**Directions:** Which lines in the records below include the word "agent"? Report each of them in full.

**Records supplied:**
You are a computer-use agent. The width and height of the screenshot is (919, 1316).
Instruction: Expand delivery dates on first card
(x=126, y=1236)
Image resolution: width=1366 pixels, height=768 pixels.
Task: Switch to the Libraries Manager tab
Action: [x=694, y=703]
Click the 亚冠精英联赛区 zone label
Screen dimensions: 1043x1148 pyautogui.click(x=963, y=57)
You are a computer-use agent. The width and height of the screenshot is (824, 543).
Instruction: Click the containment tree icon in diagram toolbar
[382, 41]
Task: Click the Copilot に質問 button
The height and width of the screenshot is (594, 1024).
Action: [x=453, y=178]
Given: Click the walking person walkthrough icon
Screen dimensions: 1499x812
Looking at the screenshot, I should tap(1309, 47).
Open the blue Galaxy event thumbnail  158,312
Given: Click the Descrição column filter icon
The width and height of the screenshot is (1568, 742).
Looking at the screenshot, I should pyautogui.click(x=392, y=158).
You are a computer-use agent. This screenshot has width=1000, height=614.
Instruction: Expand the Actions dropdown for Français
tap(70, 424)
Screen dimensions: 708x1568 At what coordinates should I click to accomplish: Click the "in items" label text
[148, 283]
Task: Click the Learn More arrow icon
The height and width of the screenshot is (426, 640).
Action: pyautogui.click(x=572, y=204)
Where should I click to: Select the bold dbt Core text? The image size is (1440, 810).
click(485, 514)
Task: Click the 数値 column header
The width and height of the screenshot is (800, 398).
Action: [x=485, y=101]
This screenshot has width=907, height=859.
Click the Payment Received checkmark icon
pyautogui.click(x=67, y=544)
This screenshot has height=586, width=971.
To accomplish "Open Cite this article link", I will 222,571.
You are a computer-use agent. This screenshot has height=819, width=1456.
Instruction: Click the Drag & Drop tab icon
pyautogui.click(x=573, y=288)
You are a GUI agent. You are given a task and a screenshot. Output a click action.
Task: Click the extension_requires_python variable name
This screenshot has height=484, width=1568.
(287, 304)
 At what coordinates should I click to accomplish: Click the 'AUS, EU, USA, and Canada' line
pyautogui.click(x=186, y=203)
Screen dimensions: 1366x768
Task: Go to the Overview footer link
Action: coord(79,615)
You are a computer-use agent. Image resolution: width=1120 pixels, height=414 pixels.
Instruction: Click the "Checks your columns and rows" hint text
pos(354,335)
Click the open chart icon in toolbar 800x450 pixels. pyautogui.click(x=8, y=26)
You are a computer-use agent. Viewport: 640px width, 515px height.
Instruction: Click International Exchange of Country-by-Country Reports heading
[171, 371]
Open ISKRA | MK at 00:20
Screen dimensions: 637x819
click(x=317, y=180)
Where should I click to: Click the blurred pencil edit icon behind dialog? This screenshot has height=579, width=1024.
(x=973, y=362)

**Solution for this task:**
You are a computer-use agent. The width and height of the screenshot is (919, 1316).
You are a computer-use agent. The width and height of the screenshot is (824, 543).
You are a computer-use agent. This screenshot has width=1000, height=614.
You are a computer-use agent. This screenshot has height=819, width=1456.
You are a GUI agent. You are given a task and a screenshot. Output a click action.
You are a computer-use agent. Image resolution: width=1120 pixels, height=414 pixels.
You are a computer-use agent. Viewport: 640px width, 515px height.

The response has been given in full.